HOUSTON – It had been a long few days for Max Scherzer — between the neck spasms, and the neck brace, and the nagging feeling that his neck, of all things, might keep him from pitching in the biggest game of his life — so now he did what anyone would.
He stood on the stage, at the center of a World Series celebration late Wednesday, and cried. He cried a lot. He cried while looking at his parents. He cried while looking at his wife. He cried while waving to his friends, because beneath that stage at Minute Maid Park were all the people he wanted to share this with.
He was a champion, finally, adding a title to his Hall of Fame case. But getting there wasn't easy.
"It's an emotional moment because getting to see my friends, getting to see my wife, and all the fight they've been through with it," Scherzer said, pushing back tears, in the hours after the Washington Nationals won it all by beating the Houston Astros 6-2. "And then seeing my parents, you know my parents have had this dream for me, as well. They've been with me my whole life, of having a dream, even when I was a little tyke, dreaming to be a big leaguer.
"And not just dreaming to be a big leaguer, but to be a World Series champion."
Scherzer completed five innings on 103 pitches in Game 7. He worked into jams, worked out of them, and exited the field with the Nationals trailing only 2-0. But what it took for him to keep Washington within striking distance was only known inside the clubhouse and his mind.
The 35-year-old woke up Sunday and couldn't lift his arm. He tried to get out of bed and rolled onto the floor. He soon drove to Nationals Park and every small bump on the drive shot pain into his neck and a nerve above his right shoulder.

### Stated goal A:
In the Scherzer article, what was the final score when the Washington Nationals beat the Houston Astros?
### Stated goal B:
Quote the Scherzer article word for word from "Scherzer completed five" to "and his mind.".

### Raw data:
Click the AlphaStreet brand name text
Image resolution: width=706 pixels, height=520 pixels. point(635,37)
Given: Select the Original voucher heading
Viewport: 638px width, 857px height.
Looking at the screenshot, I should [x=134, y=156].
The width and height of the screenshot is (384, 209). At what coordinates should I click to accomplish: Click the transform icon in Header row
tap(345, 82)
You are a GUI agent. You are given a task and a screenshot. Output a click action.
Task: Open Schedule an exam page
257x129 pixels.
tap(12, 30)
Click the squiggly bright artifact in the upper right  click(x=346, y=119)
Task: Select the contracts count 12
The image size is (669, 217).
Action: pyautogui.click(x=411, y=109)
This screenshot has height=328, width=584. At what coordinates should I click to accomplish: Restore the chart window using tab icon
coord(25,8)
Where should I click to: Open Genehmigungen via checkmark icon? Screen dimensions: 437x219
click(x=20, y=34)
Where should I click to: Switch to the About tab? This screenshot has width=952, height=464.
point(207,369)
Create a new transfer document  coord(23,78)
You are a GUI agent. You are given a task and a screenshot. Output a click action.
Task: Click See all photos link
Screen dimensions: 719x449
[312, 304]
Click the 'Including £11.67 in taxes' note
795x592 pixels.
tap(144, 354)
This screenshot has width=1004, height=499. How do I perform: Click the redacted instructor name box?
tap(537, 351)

### Task answer A:
6-2

### Task answer B:
Scherzer completed five innings on 103 pitches in Game 7. He worked into jams, worked out of them, and exited the field with the Nationals trailing only 2-0. But what it took for him to keep Washington within striking distance was only known inside the clubhouse and his mind.